At other times Bendroth signals more pessimism and/or veiled criticism. She writes that in the 1930s “sentimental pride over the Pilgrim and Puritan legacy ended and history became a tool of angry people locked in a sectarian dispute.” She seems hostile toward the New Century Hymnal and her main text ends with a quotation that she seems to endorse, judging that the UCC is in “grave danger” because of “unrooted ahistorical idiosyncrasy” which isolates it from its own past as well as better-rooted parts of Christianity. Symptomatically, however, this passage immediately segues into a conclusion that calls on the UCC to turn back toward a happier situation that its historical memory once enabled, and with which it has not lost contact: “a usable past…as compelling and complex as the people who once lived it.”
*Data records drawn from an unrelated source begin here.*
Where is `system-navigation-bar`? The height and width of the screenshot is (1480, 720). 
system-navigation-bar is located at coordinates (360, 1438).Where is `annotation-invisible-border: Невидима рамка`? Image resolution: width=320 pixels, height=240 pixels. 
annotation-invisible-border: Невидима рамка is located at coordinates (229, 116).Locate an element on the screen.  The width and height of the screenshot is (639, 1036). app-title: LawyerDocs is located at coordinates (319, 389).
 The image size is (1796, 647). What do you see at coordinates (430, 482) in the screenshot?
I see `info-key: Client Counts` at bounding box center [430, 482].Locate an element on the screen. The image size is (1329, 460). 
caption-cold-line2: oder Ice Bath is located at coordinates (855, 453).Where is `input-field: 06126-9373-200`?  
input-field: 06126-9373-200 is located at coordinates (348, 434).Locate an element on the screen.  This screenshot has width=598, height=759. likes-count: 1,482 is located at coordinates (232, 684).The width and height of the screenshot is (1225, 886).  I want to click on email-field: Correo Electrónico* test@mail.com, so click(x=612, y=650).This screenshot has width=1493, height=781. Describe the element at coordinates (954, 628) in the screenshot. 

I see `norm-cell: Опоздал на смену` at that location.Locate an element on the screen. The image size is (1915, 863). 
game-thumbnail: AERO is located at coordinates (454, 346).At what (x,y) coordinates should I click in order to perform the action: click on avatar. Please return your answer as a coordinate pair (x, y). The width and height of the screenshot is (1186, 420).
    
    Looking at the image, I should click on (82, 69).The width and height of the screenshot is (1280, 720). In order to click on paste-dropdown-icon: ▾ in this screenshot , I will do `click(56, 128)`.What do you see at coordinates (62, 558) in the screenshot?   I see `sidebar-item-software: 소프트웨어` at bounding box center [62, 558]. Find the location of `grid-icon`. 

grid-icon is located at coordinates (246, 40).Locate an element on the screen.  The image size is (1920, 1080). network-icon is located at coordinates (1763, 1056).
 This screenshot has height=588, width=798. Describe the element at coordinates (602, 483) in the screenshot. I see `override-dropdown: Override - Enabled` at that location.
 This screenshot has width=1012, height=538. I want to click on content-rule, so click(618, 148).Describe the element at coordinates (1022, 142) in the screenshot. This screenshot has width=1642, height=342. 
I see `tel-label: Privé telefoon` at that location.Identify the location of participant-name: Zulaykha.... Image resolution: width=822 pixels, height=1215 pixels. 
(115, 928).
It is both a strength and weakness of this book that it reads as a relatively decentered summary of data on how the UCC&PG have deployed their politics of memory, without any strong axe to grind. This could be a weakness in that she does not have just one pointed argument, and thus might try certain readers’ patience during the more meandering stretches. Mainly it is a strength in that she offers evidence that is even-handed and valuable for people on all sides of contested issues. For better or worse, her tolerant stance toward ambiguity is a good fit for prevailing discourses in the liberal Protestant world. However we assess whether, from case to case, conservatives in UCC&PG traditions have advanced stronger arguments appealing to historical memory compared to their adversaries — whether stronger in their sense of what constitutes essential continuity with the past or in their judgments about the general proposition that it is better to bend with the times than to break — it is clear that the legacies and ongoing life of this tradition are weighty enough to make Bendroth’s findings interesting and important, no matter how geeky it may seem to approach them through an institutional case study of this kind.